_YOUR GOAL:_
With the pictures omitted, transcribe each line below exactly as it is.

◆ ◆ ◆ ◆

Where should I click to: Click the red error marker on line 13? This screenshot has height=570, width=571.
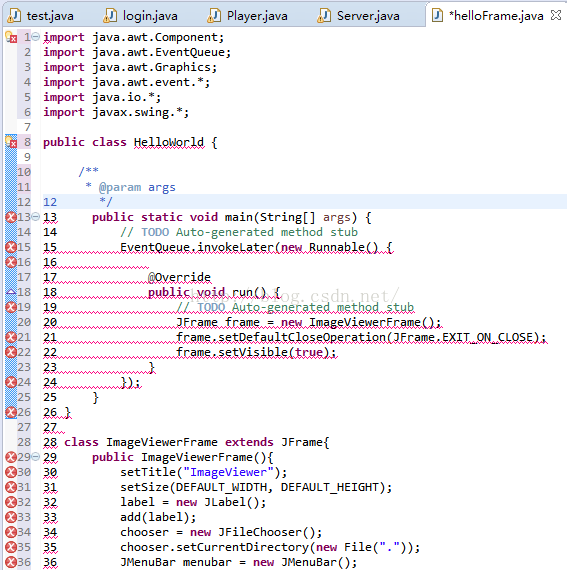[11, 217]
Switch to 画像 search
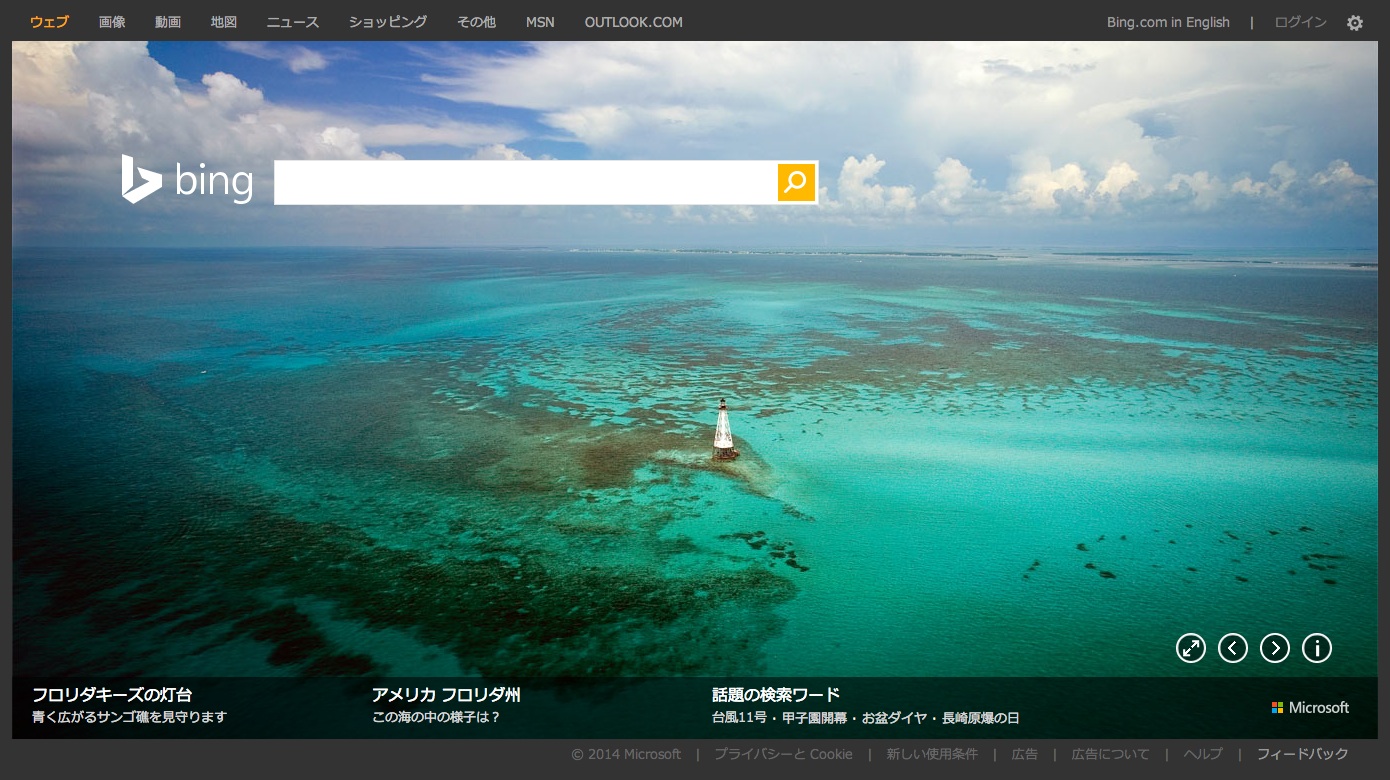 click(x=112, y=22)
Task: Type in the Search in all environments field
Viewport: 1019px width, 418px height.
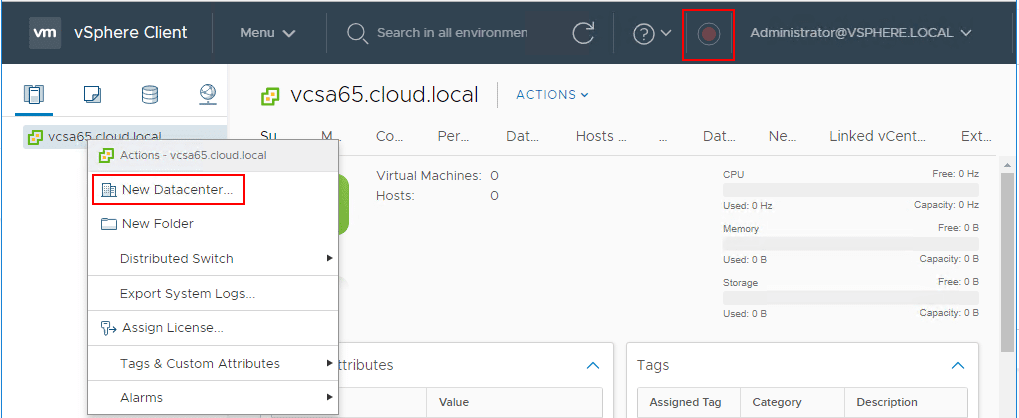Action: point(451,33)
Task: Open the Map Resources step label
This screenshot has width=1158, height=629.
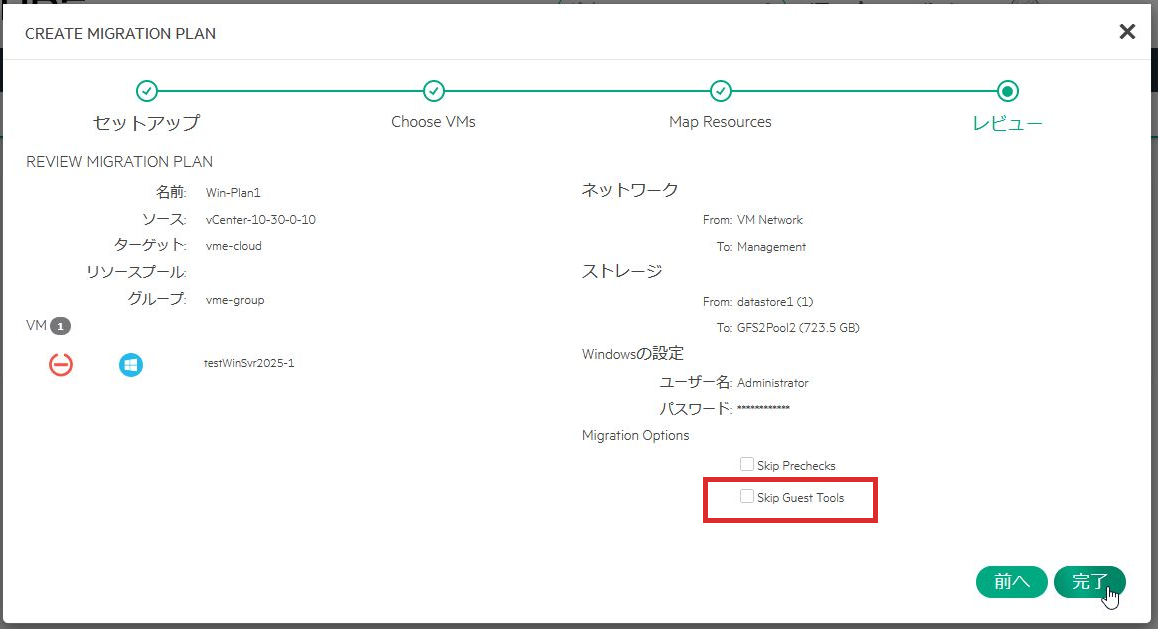Action: click(720, 122)
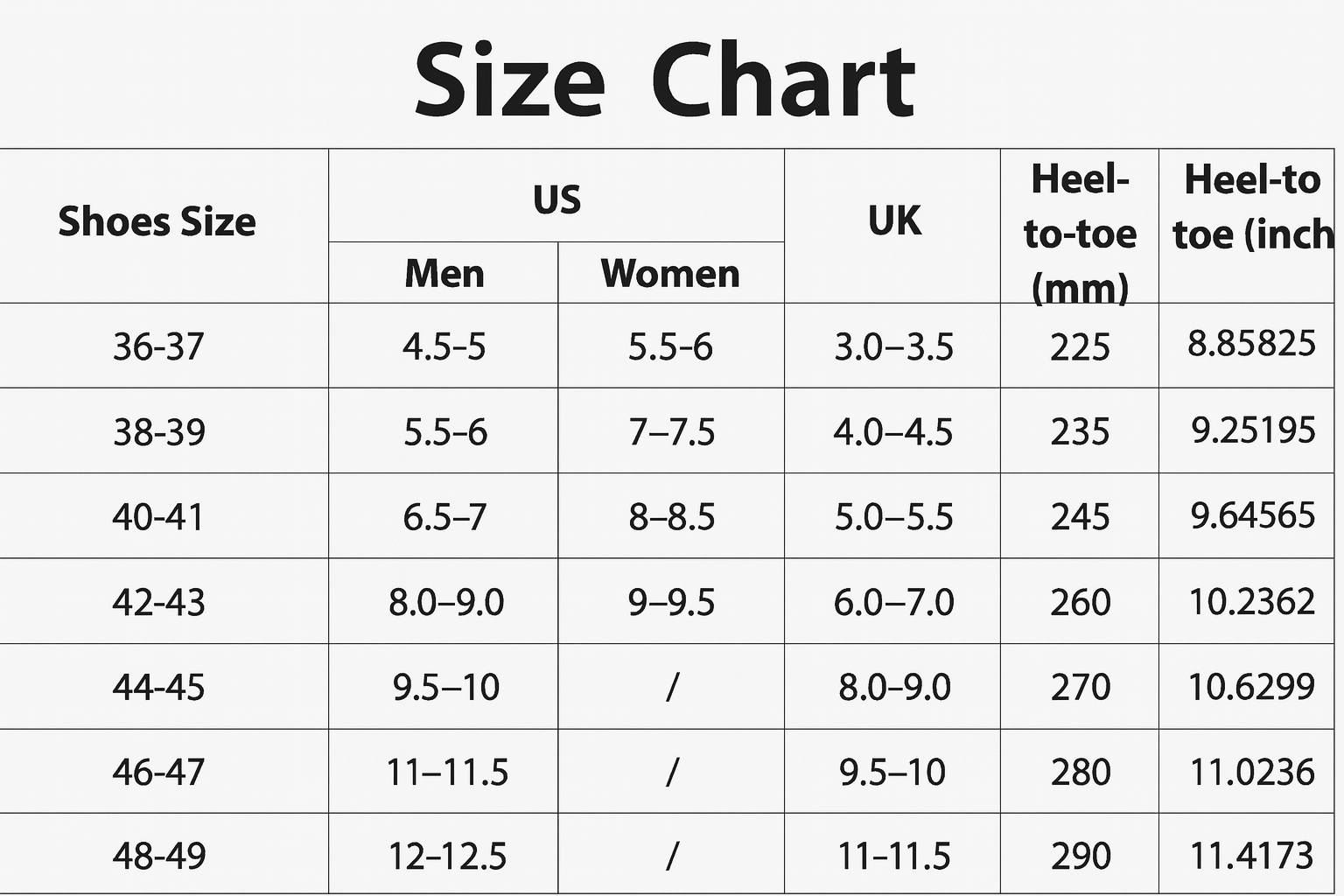Click the 38-39 shoe size row label
Viewport: 1344px width, 896px height.
click(x=159, y=432)
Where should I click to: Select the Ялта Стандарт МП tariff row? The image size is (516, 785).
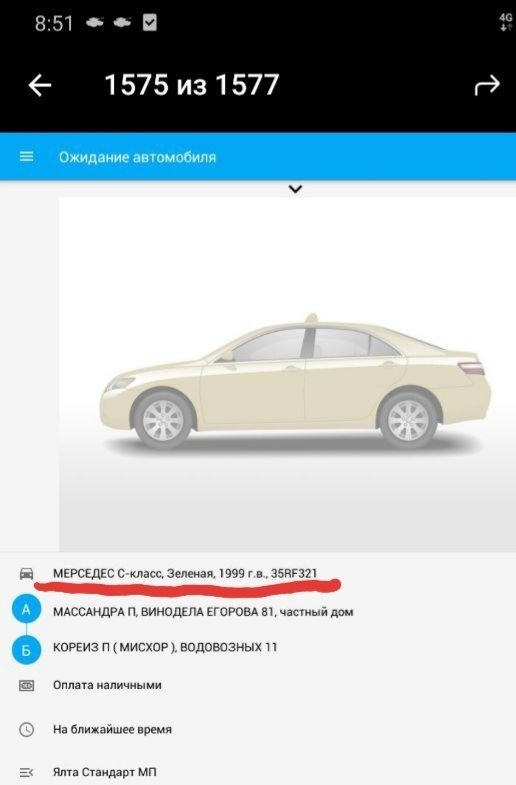(258, 772)
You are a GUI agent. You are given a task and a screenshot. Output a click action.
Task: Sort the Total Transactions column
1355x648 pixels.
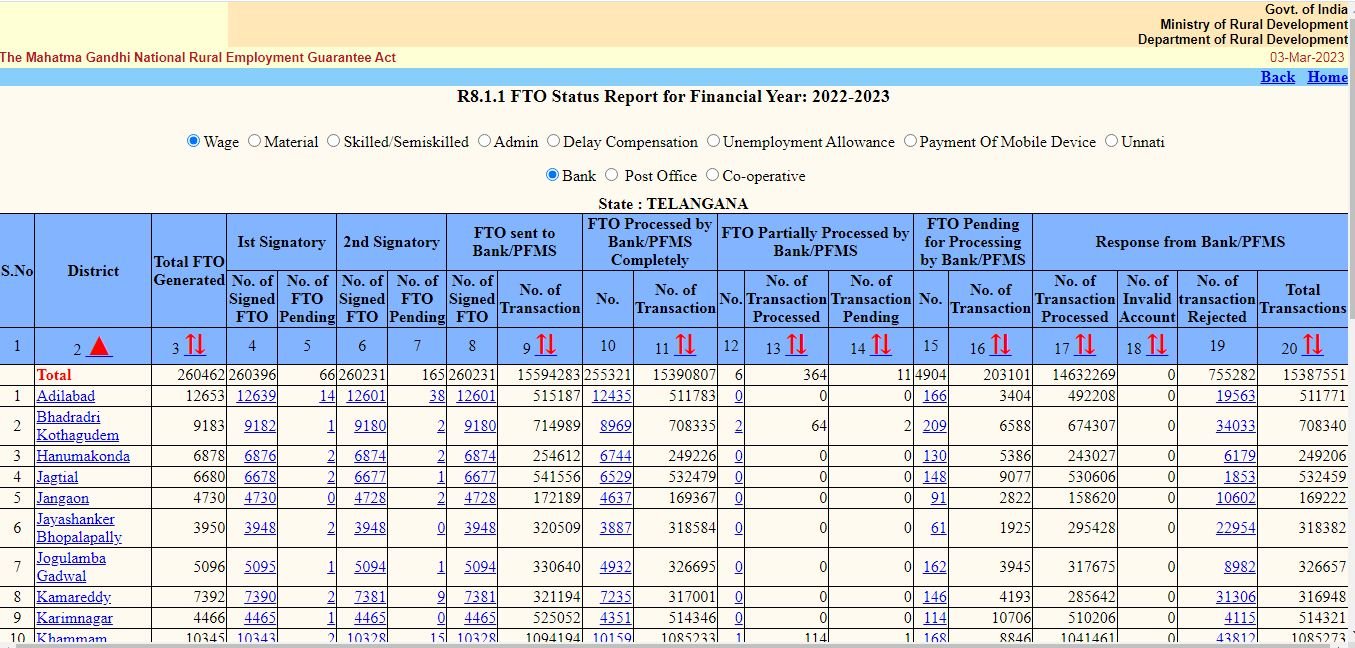1313,346
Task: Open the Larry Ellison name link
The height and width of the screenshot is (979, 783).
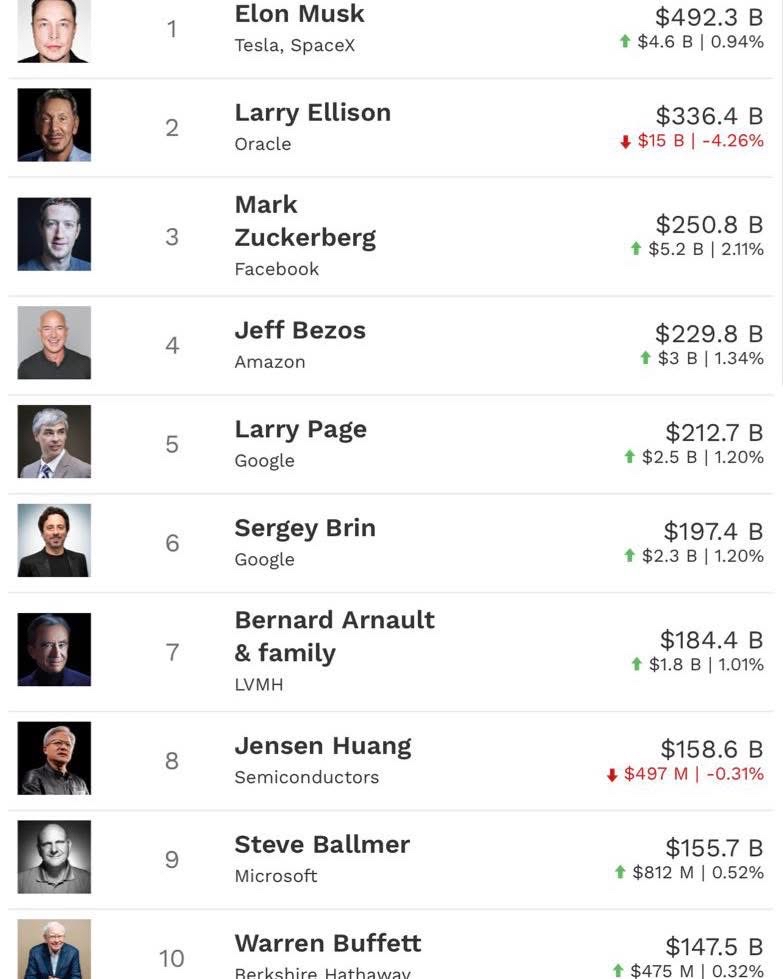Action: click(x=312, y=112)
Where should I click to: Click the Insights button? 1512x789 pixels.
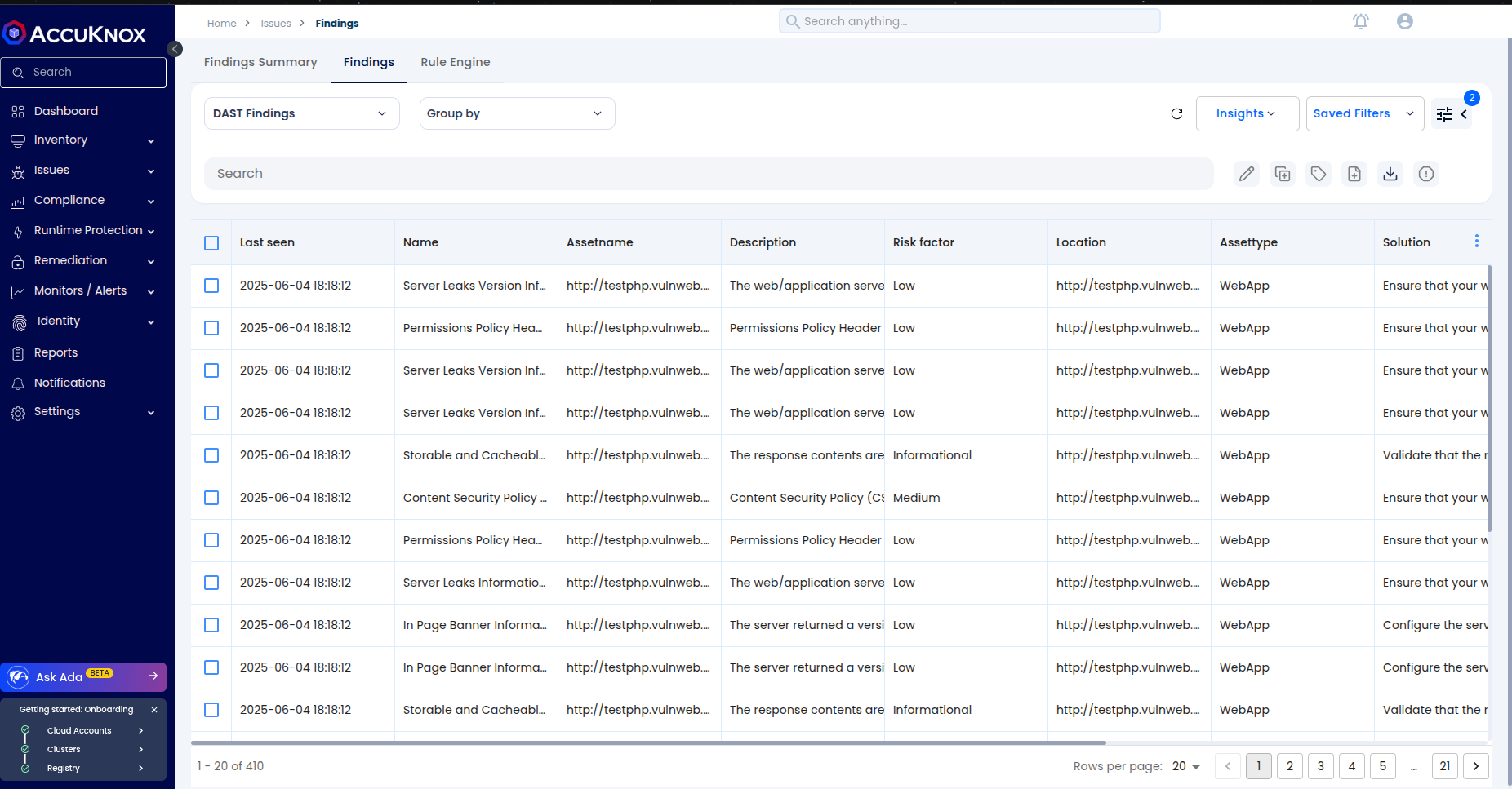click(x=1246, y=113)
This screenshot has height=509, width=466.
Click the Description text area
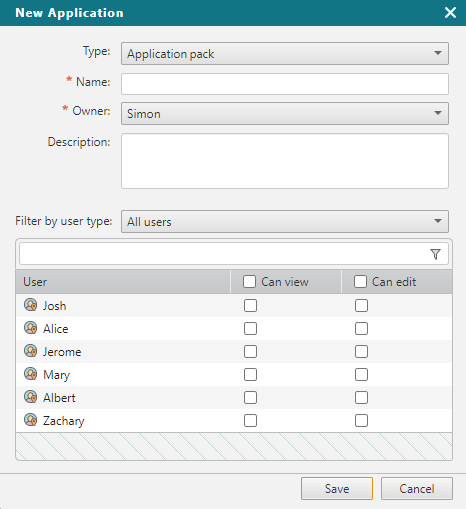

◆ ◆ ◆ ◆

_ANSWER:_
Where should I click to: Click the red error marker on line 13? This screenshot has height=570, width=571.
[11, 217]
Switch to 画像 search
 click(x=112, y=22)
Task: Type in the Search in all environments field
Viewport: 1019px width, 418px height.
Action: point(451,33)
Task: Open the Map Resources step label
This screenshot has width=1158, height=629.
Action: click(720, 122)
Click the 38-39 shoe size row label
Viewport: 1344px width, 896px height.
click(x=159, y=432)
Where should I click to: Select the Ялта Стандарт МП tariff row? The image size is (516, 785).
(258, 772)
You are a GUI agent. You are given a task and a screenshot. Output a click action.
Task: Sort the Total Transactions column
1355x648 pixels.
1313,346
Task: Open the Larry Ellison name link
The height and width of the screenshot is (979, 783).
Action: click(x=312, y=112)
Where should I click to: Click the Insights button? 1512x789 pixels.
click(x=1246, y=113)
This screenshot has height=509, width=466.
Click the Description text area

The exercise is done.